问题
I am new to python and trying to modify some xml configuration files which are present in my local system.
Input: I have an xml file(say Test.xml) with the following content.
<?xml version="1.0" encoding="UTF-8" standalone="no"?>
<JavaHost xmlns="SomeInfo/v1.1">
<Domain>
<MessageProcessor>
<!-- This comment should not be removed and all formating should be untouched -->
<SocketTimeout>500</SocketTimeout>
</MessageProcessor>
<!-- This comment should not be removed and all formating should be untouched -->
<Composer>
<SocketTimeout>5000</SocketTimeout>
<Enabled>true</Enabled>
</Composer>
</Domain>
</JavaHost>
WHAT I WANT TO ACHIEVE: I want to achieve below 2 things:
Part 1: I want to modify value of SocketTimeout tag(only under composer tag) to 60 and also want to add a comment like this (foe e.g. Changed this value to reduce SocketTimeout). Hence the file Test.xml should be as below:
<?xml version="1.0" encoding="UTF-8" standalone="no"?>
<JavaHost xmlns="SomeInfo/v1.1">
<MessageProcessor>
<!-- This comment should not be removed and all formating should be untouched -->
<SocketTimeout>500</SocketTimeout>
</MessageProcessor>
<!-- This comment should not be removed and all formating should be untouched -->
<Composer>
<!-- Changed this value to reduce SocketTimeout -->
<SocketTimeout>60</SocketTimeout>
<Enabled>true</Enabled>
</Composer>
</Domain>
</JavaHost>
Part 2: In the file Test.xml, I want to add a new tag under Domain tag as below:
<?xml version="1.0" encoding="UTF-8" standalone="no"?>
<JavaHost xmlns="SomeInfo/v1.1">
<MessageProcessor>
<!-- This comment should not be removed and all formating should be untouched -->
<SocketTimeout>500</SocketTimeout>
</MessageProcessor>
<!-- comment should not be removed and all formatting should be untouched -->
<Composer>
<!-- Changed this value to reduce SocketTimeout -->
<SocketTimeout>60</SocketTimeout>
<Enabled>true</Enabled>
</Composer>
<New_tag>
<!-- New Tag -->
<Enabled>true</Enabled>
</New_tag>
</Domain>
</JavaHost>
That’s all I want :)
WHAT I HAVE TRIED:
To achieve this task I considered below optons:
Minidom/ElementTree/lxml removes comments in the file and also changes the formatting of the file.

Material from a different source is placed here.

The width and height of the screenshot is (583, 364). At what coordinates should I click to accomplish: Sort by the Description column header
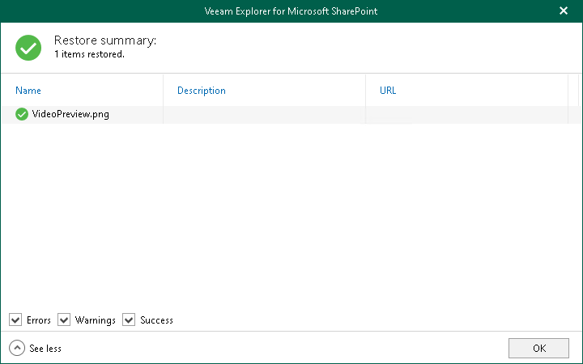pos(202,91)
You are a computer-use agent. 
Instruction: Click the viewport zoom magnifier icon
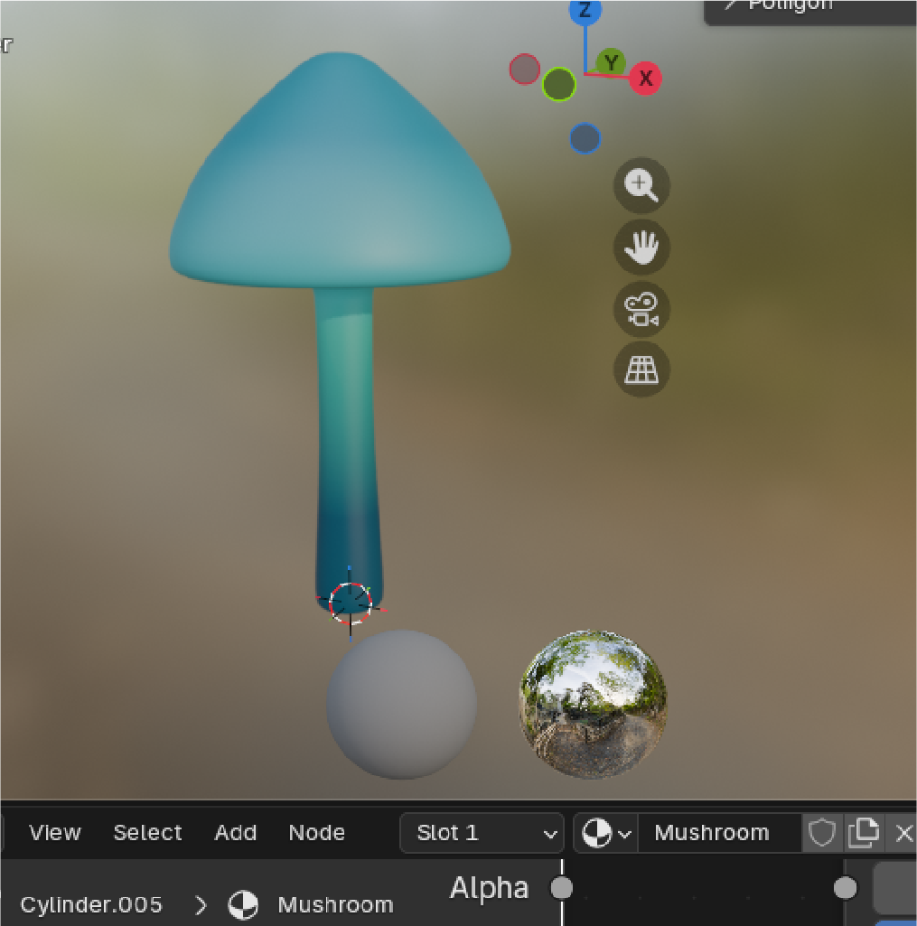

Regex: Doesn’t removes comments, also doesn’t disturb formatting. Hence, I opted for regex and below is what I started with, but is not working :(
import os, re
# set the working directory
os.chdir('C:\\Users\\Dell\\Desktop\\')
# open the source file and read it
fh = open('C:\\Users\\Dell\\Desktop\\Test.xml', 'r')
subject = fh.read()
fh.close()
pattern = re.compile(r"\[<Composer>\].*?\[/<Composer>\]")
#Replace
result = pattern.sub(lambda match: match.group(0).replace('<SocketTimeout>500</SocketTimeout>','<SocketTimeout>60</SocketTimeout>') ,subject)
# write the file
f_out = open('C:\\Users\\Dell\\Desktop\\Test.xml', 'w')
f_out.write(result)
f_out.close()
Any idea in implementing what I want or rectification in mistakes would be highly appreciable. Although I am new to python but will try my best to work on the suggestions.
回答1:
This is not exactly what you wanted but it's close. For one thing, avoid regex for xml, html and similar processing like the plague. At the same time, don't be surprised if you find occasional 'challenges' in using products like lxml.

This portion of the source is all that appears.